Although the results of the present study showed a high prevalence of hearing impairment among these children, there were several limitations, such as the nature of retrospective and cross-sectional observational studies, the small number of patients, and the use of a single medical facility. Therefore, data on other predisposing factors leading to hearing loss could not be fully collected, such as the use of ototoxic medications, noise exposure, infections during pregnancy and trauma.
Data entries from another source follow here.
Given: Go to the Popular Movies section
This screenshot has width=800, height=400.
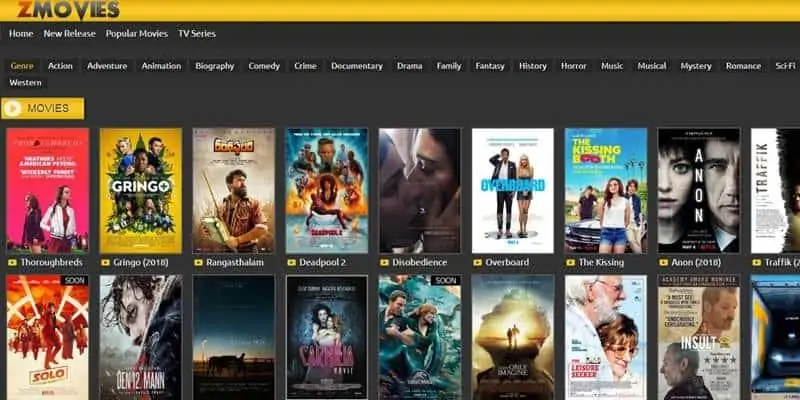Looking at the screenshot, I should 136,34.
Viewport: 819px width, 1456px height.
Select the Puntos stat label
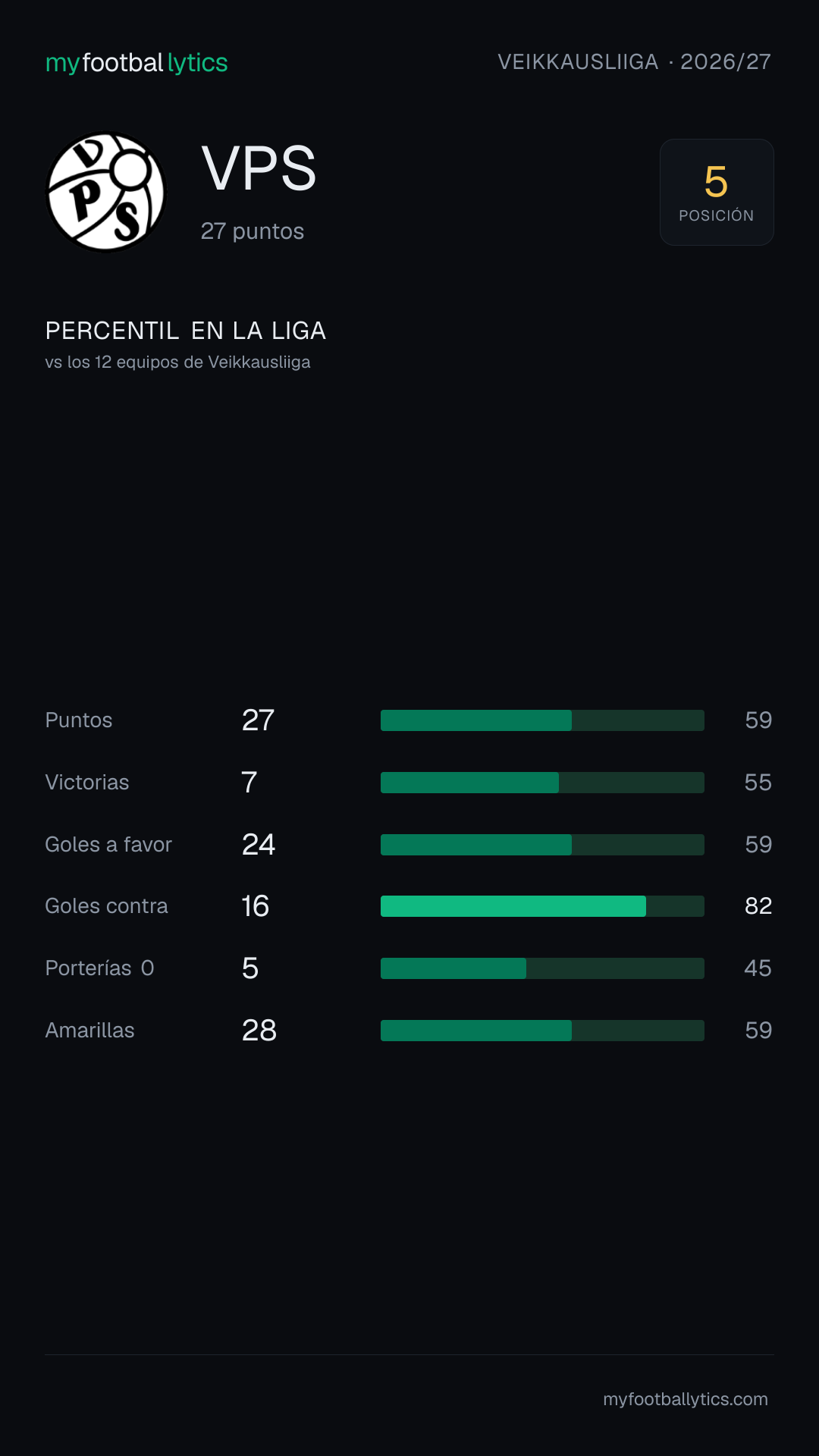click(x=79, y=720)
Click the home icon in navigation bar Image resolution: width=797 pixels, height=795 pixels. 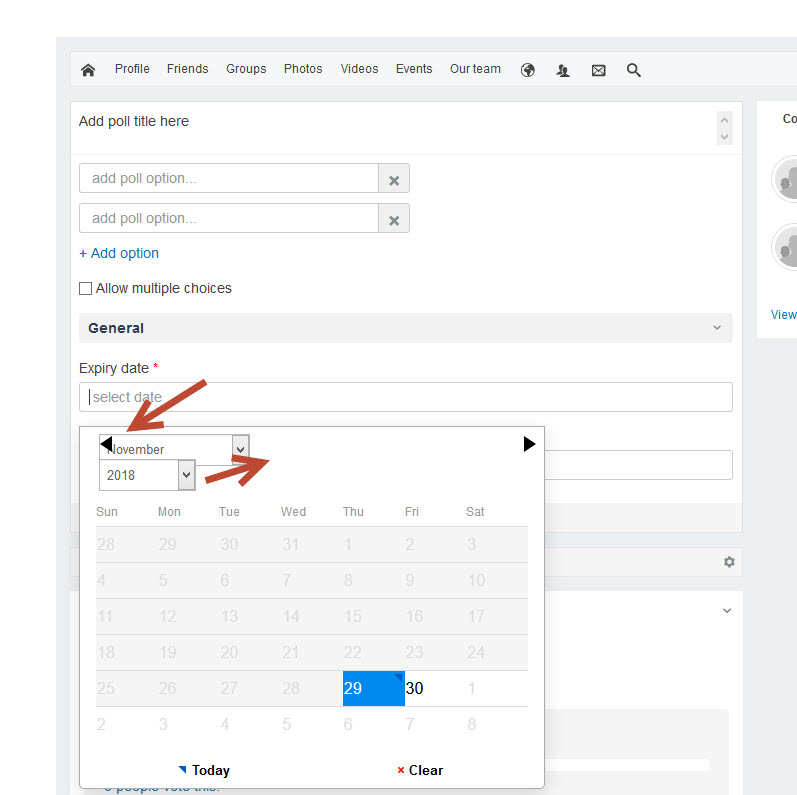88,70
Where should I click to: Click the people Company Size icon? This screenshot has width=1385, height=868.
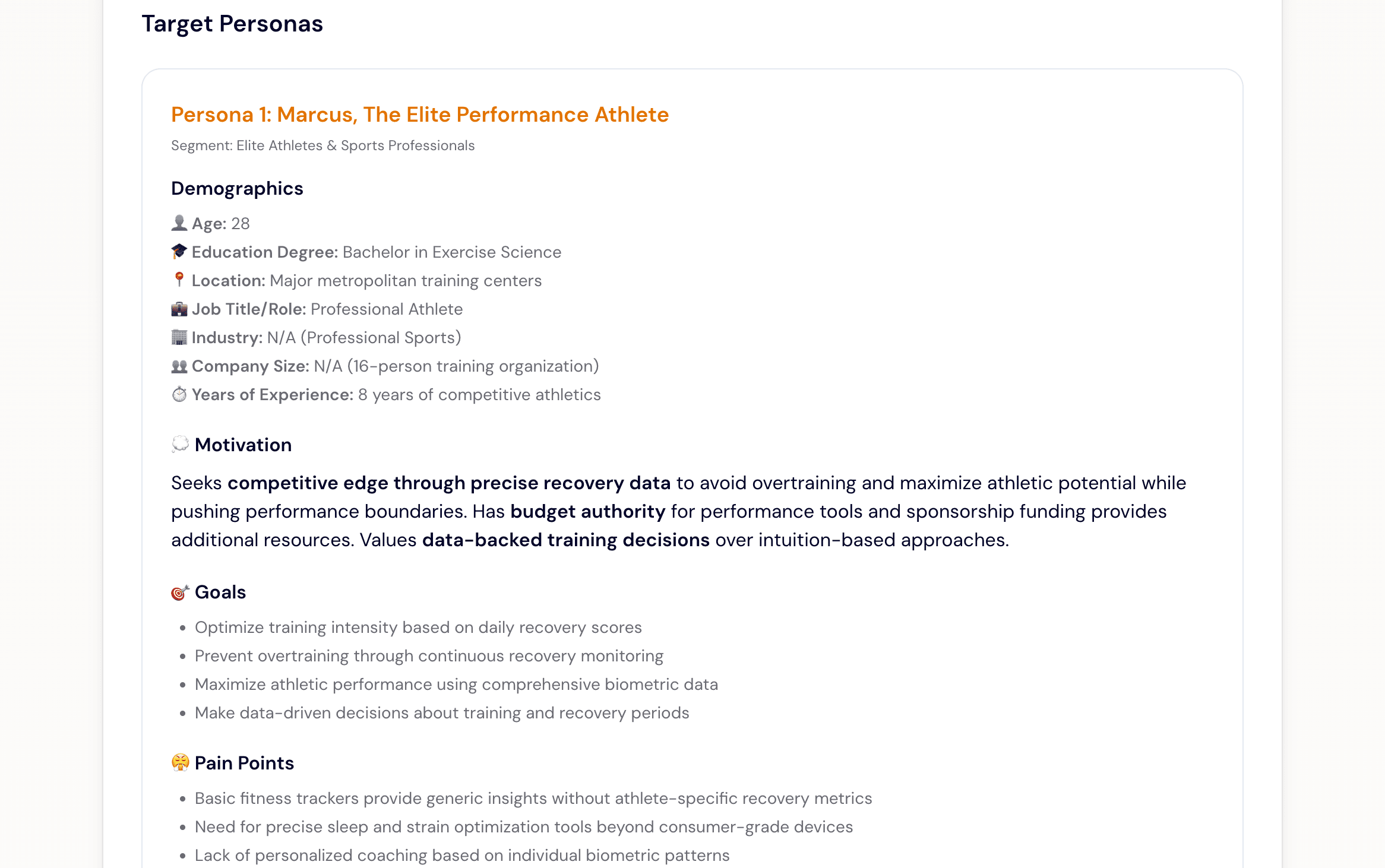179,366
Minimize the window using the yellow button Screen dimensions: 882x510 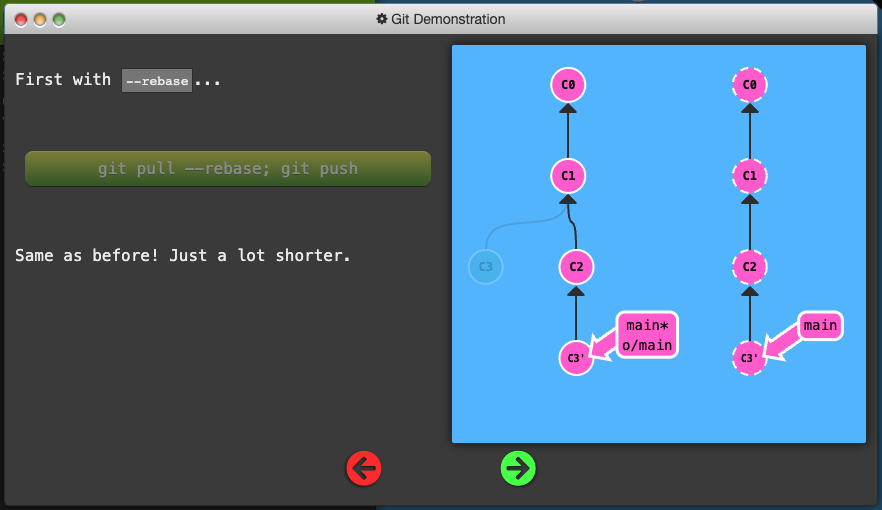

Furthermore, the origins of sensorineural hearing loss in patients with GA-1 also require further neuropathological and/or radiological studies. Nevertheless, this study provides the first evidence that children with GA-1 have a high prevalence of abnormal hearing performance, and further studies are needed to address rehabilitative and educational issues.

Conclusion

Hearing loss is a common issue in patients with GA-1. Clinicians should consider the high prevalence of hearing loss in these patients, especially in patients with encephalopathic crisis or ICU admittance. Further studies are needed to investigate the nature of hearing impairment in GA-1.